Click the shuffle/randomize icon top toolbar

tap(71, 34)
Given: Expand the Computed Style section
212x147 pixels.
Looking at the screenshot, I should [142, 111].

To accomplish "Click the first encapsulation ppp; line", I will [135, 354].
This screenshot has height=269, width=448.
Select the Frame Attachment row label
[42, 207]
---
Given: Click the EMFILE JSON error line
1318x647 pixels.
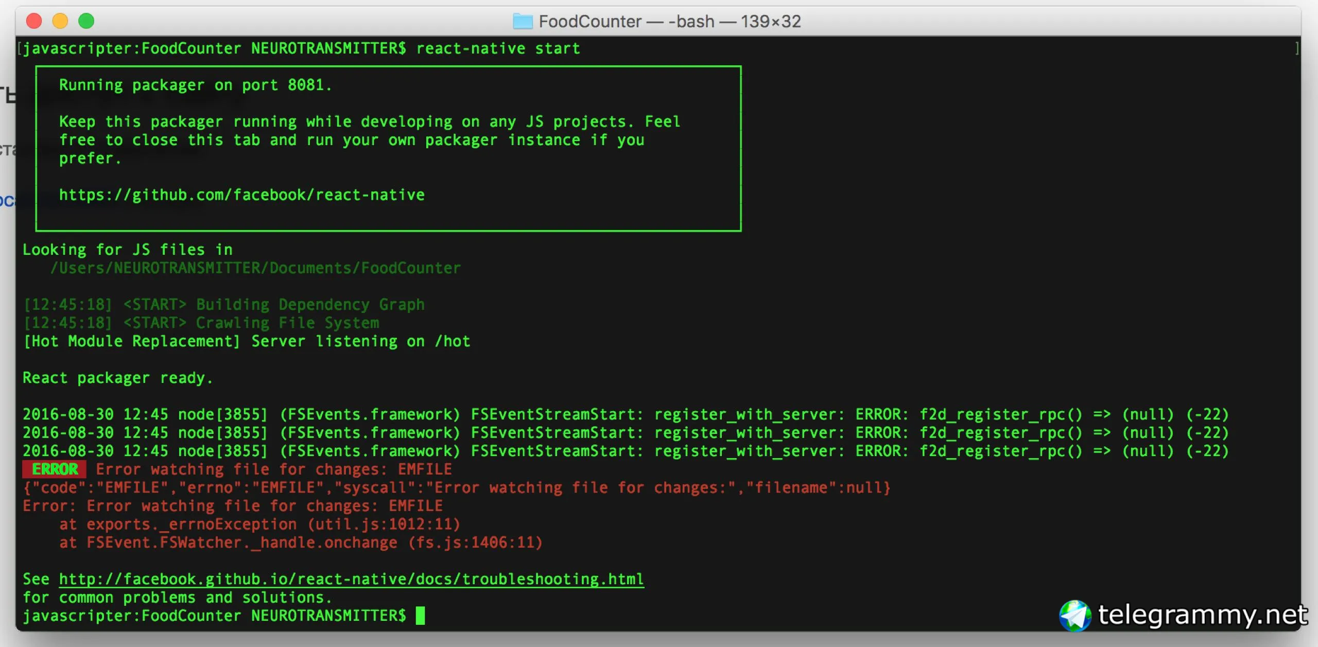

TASK INSTRUCTIONS » Pull out each line of the records holding the string "Given".

RESPONSE TO THE TASK »
Given: Expand the Computed Style section
Given: Click the EMFILE JSON error line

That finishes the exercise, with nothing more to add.